Each month of the year is represented by a full moon, one of its nicknames in the Northern Hemisphere, and some notes about seasonal changes during that month.
“Let me tell you a story about the moon. That bright, round moon up there is called a Full Moon….People long ago kept track of the seasons by giving each full moon a special name.” A man with light-brown skin sits with a small, dark-haired, even lighter-skinned girl in his lap, open book before them. Behind them, a stylized version of a moonlit night sets the stage for more pages of full moons. The illustrations use strong, dark lines filled in with high-contrast blocks of color. A cursory glance invites a second look; a second look brings a discomfiting sense of the uncanny, as animals, plants, and humans are generally depicted in that nether world between realism and fantasy. A double-page spread of children gathering berries by moonlight is particularly eerie.

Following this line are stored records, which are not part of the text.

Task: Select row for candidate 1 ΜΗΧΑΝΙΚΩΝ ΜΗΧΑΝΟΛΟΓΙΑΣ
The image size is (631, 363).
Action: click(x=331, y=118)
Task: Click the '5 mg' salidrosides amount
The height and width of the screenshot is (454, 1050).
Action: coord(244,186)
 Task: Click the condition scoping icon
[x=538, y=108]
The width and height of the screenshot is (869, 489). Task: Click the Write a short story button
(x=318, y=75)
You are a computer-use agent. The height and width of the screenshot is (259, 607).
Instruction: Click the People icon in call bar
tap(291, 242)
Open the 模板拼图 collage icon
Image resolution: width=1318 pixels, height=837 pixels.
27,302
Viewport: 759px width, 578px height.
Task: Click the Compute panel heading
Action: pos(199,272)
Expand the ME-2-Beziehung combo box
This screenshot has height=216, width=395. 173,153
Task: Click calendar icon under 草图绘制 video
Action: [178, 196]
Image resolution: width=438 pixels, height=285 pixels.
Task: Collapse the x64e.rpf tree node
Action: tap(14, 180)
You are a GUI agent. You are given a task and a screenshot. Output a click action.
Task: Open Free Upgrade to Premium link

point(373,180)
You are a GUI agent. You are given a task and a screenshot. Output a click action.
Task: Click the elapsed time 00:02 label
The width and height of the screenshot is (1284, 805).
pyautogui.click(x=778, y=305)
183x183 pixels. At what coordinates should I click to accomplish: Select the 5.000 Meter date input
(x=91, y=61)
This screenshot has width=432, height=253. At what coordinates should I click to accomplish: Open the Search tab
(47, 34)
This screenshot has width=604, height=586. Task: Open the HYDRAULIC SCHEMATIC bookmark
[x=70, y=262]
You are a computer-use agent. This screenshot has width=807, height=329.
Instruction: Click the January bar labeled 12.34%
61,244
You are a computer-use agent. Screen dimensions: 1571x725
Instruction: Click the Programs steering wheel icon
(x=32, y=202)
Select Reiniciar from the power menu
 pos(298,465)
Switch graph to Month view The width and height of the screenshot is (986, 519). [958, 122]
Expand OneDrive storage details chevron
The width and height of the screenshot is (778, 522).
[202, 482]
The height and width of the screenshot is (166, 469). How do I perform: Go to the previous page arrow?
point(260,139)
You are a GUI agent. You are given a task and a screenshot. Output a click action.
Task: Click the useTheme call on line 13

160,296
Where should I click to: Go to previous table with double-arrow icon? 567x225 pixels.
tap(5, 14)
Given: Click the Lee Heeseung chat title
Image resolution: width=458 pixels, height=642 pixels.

The text is also a garbled mix of poetic imagery and snippets of natural science: “Thunder and lightning storms roll through the plains, providing strength for the farmer’s crops to grow.” What does that mean? Most pages keep the full moon gender-free, but it is given a male pronoun during April—as is November’s hardworking beaver. Most problematic of all is that there is no information about the “people long ago” or the culture or cultures from which these various names originated.
Trite text and overworked art detract from an interesting concept.